Advance the New Normal, exploring water-energy-waste partnerships
The “new normal”, as anyone working in the water sector over the last few years knows, is a phrase that has become the mantra of an industry facing an uncertain and unpredictable future. If Heraclitus, the pre-Socractic Greek philosopher, was correct and “Change is the only constant in life”, the new normal for the water sector will be one of almost constant change.
For water utilities the new normal can be equated to unexpected and unplanned losses in revenue and increasing costs. The financial sustainability and strength of a utility will be constantly challenged by rapidly changing conditions and environment. This includes managing growing demand for water and sanitation, driven by urbanisation and population growth, at a time of growing water scarcity and less predictable hydrological patterns due to climate change.

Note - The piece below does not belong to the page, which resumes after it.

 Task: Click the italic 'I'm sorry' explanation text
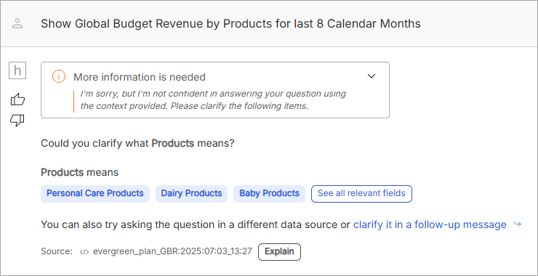click(213, 100)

Navigating through this new normal requires utilities to adjust their financial models to meet the needs of their populations as defined in the Sustainable Development Goals (SDGs), and as a way of becoming sustainable themselves. However, knowing that change is constant, and the SDGs target year is closing in, shouldn’t utilities already be expanding their planning horizon to “advance the new normal”?

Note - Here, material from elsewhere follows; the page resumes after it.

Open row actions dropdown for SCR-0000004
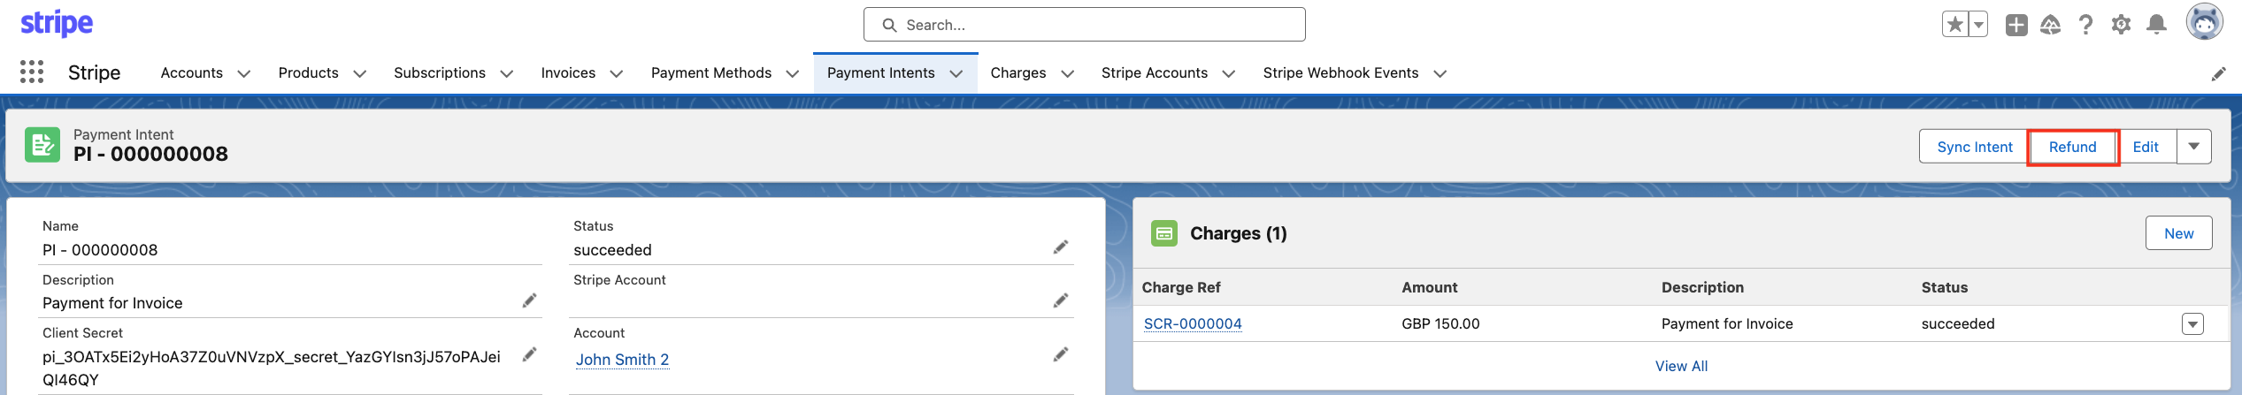The width and height of the screenshot is (2242, 395). [x=2192, y=324]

If we continue to think that change will be constant, and we follow the progression from the Millennium Development Goals to the Sustainable Development Goals, I expect that refinement towards resiliency is the next step, and will be launched in the form of the Resilient Development Goals, the RDGs, in 2030.
I predict the conditions water utilities will face in 2030 will be even more challenging than those we face now: the world’s climate will have evolved in unpredictable ways, the world’s population will be 9 billion, possibly more, water scarcity will be at an all-time high, and utilities will have improved the value of water to reflect its true cost, and their true reality of managing a scarce and fast depleting resource.
After redesigning their financial model to meet the needs of the SDGs, in the year 2030 utilities will be expected to yet again reconfigure their financial model to meet the needs, or rather the targets, of the RDGs. If utilities have to redesign their model now to adjust to the new normal, only to reconfigure it again in another 13 years, why not advance the new normal now?
I define this as diversifying a utility’s revenue stream to reduce dependence on subsidies and on the sale of a single commodity, water; to increase revenue potential to not only cover costs but to allow for a stable, sustainable and resilient model. In order for utilities to achieve this, they need to reflect on what potential there is for maximising revenue.
What is available other than water? The answer is energy and waste.
Water utilities need to invest in exploring the potential synergies of the water-energy-waste nexus, maximizing energy and recovery of valuable resources as for example the Public Utilities Corporation in Singapore has done.
Industrial symbiosis, green circular economy and the exchange of waste for material can serve as a source of additional income for utilities, reducing their dependence on the sale of water and creating new markets, for example water-heat-waste exchanges between diverse industries in Kalundborg, Denmark.
As utilities, we need to think about the position we want to be in when the RDGs are released in 2030. Let’s advance the new normal now, and explore the potential opportunities through water-energy-waste partnerships. Wastewater may just be the new liquid gold.